Уже светало, предрассветный мрак быстро рассеивался, и она отчетливо видела все: сверкающую в галстуке графа бриллиантовую заколку и перстень с печаткой на мизинце герцога.
«Я не вынесу этого!»— подумала Антония, до боли сжимая руки, чтобы унять дрожь и крик ужаса.
Она с трудом сдержалась, чтобы не броситься к мужчинам и не умолять их прекратить эту жуткую сцену, зная, что таким поведением лишь разгневает супруга и он отошлет ее домой. И даже если ей удастся помешать им и дуэль не состоится сегодня, поединок перенесут на завтра.
Она до крови прикусила нижнюю губу, чтобы не закричать.
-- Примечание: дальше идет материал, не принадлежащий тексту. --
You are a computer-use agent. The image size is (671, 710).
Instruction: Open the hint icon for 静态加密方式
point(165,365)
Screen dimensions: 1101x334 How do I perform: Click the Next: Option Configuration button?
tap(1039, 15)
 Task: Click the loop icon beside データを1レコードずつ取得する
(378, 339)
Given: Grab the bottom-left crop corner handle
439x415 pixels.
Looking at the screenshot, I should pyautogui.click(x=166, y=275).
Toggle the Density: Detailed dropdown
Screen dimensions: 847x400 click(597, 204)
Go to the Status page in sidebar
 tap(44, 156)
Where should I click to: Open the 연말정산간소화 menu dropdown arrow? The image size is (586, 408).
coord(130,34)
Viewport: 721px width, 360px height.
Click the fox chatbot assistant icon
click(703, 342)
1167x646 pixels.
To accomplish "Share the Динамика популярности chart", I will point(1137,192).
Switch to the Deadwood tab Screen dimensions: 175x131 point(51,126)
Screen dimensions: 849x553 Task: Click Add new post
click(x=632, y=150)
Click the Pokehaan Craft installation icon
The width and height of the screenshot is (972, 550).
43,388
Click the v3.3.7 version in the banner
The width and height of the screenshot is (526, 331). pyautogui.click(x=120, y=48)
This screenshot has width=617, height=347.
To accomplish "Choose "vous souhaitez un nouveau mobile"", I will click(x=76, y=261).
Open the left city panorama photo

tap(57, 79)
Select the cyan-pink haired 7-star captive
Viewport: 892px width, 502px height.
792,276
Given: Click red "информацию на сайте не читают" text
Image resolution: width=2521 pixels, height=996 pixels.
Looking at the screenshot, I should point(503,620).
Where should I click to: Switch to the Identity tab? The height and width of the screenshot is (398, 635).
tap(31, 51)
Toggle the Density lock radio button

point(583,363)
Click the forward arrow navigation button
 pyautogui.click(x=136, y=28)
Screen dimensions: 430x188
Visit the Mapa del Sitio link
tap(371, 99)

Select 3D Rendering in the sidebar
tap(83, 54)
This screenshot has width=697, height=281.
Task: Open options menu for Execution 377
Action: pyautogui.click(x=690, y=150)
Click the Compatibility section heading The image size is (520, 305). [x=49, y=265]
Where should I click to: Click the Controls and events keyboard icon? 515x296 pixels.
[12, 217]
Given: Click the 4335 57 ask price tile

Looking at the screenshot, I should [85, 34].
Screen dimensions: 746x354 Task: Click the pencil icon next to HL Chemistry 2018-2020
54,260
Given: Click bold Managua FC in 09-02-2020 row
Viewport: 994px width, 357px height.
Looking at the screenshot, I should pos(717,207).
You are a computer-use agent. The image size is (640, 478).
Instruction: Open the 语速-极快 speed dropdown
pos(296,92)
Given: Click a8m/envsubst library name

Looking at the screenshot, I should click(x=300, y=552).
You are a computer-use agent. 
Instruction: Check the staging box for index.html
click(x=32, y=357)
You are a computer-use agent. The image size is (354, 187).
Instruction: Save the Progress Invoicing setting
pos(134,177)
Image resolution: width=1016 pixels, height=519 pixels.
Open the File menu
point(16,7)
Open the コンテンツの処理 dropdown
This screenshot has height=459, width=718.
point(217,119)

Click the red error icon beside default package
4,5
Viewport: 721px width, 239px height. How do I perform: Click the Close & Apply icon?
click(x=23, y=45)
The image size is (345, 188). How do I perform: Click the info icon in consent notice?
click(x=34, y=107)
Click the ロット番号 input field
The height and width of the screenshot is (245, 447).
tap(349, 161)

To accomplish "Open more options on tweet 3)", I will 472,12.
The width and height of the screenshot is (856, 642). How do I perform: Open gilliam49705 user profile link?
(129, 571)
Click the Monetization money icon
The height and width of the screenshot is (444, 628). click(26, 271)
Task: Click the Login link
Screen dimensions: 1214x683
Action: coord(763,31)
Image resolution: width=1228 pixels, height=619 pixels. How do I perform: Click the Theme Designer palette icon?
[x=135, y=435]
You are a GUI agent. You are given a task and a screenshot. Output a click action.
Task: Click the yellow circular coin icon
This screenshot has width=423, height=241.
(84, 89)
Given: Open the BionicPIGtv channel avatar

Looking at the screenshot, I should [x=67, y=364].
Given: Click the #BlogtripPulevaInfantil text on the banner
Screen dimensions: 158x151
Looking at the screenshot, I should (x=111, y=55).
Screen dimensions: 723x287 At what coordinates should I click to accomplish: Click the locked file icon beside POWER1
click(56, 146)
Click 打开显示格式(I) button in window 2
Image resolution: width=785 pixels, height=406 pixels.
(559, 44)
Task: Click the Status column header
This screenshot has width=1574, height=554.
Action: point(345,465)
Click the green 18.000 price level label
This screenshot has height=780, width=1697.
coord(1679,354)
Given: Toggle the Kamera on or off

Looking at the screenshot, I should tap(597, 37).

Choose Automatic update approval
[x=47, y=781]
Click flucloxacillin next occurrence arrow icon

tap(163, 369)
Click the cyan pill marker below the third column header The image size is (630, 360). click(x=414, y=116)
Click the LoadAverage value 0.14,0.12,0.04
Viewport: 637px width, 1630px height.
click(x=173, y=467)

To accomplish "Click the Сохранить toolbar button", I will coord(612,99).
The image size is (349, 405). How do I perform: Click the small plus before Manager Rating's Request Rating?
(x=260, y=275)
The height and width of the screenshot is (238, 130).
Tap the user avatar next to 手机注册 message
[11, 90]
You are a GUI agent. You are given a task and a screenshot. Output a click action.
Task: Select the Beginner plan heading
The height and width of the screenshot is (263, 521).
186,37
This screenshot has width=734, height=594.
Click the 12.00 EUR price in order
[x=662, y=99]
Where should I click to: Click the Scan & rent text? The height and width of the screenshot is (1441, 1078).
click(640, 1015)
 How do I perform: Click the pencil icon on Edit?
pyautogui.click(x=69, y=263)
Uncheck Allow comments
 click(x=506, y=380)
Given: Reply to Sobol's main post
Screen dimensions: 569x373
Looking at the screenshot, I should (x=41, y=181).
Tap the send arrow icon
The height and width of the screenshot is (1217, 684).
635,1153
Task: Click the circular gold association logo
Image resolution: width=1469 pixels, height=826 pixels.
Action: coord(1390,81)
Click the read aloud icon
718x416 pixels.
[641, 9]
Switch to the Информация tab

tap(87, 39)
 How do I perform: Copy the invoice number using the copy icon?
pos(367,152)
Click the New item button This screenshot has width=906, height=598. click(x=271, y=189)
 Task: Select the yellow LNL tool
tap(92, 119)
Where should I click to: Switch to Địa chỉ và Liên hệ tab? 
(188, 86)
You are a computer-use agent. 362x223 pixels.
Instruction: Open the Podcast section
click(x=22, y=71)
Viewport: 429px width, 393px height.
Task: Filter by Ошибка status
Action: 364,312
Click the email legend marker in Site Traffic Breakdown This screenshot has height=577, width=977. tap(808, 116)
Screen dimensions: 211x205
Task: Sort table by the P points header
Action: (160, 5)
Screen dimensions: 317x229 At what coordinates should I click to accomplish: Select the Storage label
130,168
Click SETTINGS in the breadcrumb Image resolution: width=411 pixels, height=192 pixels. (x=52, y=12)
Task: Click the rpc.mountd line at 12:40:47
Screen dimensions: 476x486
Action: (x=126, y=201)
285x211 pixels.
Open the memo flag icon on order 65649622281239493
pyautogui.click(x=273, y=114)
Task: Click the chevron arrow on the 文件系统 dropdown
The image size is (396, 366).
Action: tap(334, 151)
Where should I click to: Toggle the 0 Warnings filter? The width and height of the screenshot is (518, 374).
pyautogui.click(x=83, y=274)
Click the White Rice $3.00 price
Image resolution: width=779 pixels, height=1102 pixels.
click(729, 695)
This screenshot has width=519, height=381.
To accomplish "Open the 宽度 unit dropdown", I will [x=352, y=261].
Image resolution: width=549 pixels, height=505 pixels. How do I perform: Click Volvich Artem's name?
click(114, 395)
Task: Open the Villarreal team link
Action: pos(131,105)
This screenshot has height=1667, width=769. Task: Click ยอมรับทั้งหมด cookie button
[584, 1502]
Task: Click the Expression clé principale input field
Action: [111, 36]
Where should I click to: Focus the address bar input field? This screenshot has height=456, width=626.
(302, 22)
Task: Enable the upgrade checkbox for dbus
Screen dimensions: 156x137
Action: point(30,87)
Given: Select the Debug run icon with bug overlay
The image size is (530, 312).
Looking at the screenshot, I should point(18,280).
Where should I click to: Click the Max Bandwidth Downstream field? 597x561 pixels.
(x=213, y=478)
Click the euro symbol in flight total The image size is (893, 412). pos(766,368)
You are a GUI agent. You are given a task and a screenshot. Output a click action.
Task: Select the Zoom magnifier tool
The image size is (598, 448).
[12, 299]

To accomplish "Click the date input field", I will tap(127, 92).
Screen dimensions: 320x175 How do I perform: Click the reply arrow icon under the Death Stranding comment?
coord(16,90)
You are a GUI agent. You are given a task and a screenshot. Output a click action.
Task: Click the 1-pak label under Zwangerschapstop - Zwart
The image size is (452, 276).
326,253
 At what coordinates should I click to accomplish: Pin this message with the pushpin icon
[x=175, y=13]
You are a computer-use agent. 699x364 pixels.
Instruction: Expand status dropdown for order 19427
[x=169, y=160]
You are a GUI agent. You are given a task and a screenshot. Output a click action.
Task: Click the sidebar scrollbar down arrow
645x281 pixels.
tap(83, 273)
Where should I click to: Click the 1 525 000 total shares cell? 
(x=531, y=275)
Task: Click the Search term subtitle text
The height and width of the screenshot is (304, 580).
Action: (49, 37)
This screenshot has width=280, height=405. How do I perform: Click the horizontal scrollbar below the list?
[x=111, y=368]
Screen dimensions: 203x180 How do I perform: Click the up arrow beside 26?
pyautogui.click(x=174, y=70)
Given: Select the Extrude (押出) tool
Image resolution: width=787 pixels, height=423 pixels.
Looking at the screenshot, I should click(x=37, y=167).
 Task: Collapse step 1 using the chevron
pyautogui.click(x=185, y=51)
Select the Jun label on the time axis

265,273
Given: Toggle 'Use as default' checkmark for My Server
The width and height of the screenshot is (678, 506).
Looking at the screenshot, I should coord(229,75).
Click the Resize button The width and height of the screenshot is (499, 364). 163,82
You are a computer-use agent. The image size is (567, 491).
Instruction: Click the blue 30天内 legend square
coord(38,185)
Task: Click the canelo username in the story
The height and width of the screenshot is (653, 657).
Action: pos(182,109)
Вот уже арбитр приготовился и подозвал к себе противников, которые по его команде встали спинами друг к другу.
Антония слышала, как арбитр произнес:
«С десяти шагов»— после чего начал считать: «Один, два, три…»
Герцог был выше графа, двигался медленнее и с большим достоинством, и Антония вдруг почувствовала гордость за него.
«В нем есть что-то величественное, — подумала она. — Нечто такое, что возвышает его над жалкими и пошлыми людишками, он — человек чести, просто порядочный человек».
— Восемь, девять, десять! — громко считал арбитр.
Антония затаила дыхание.
Герцог и граф остановились, повернулись и встали боком друг к другу. Они подняли пистолеты и на французский манер оперли стволы на левое предплечье, приподнятое и выставленное вперед.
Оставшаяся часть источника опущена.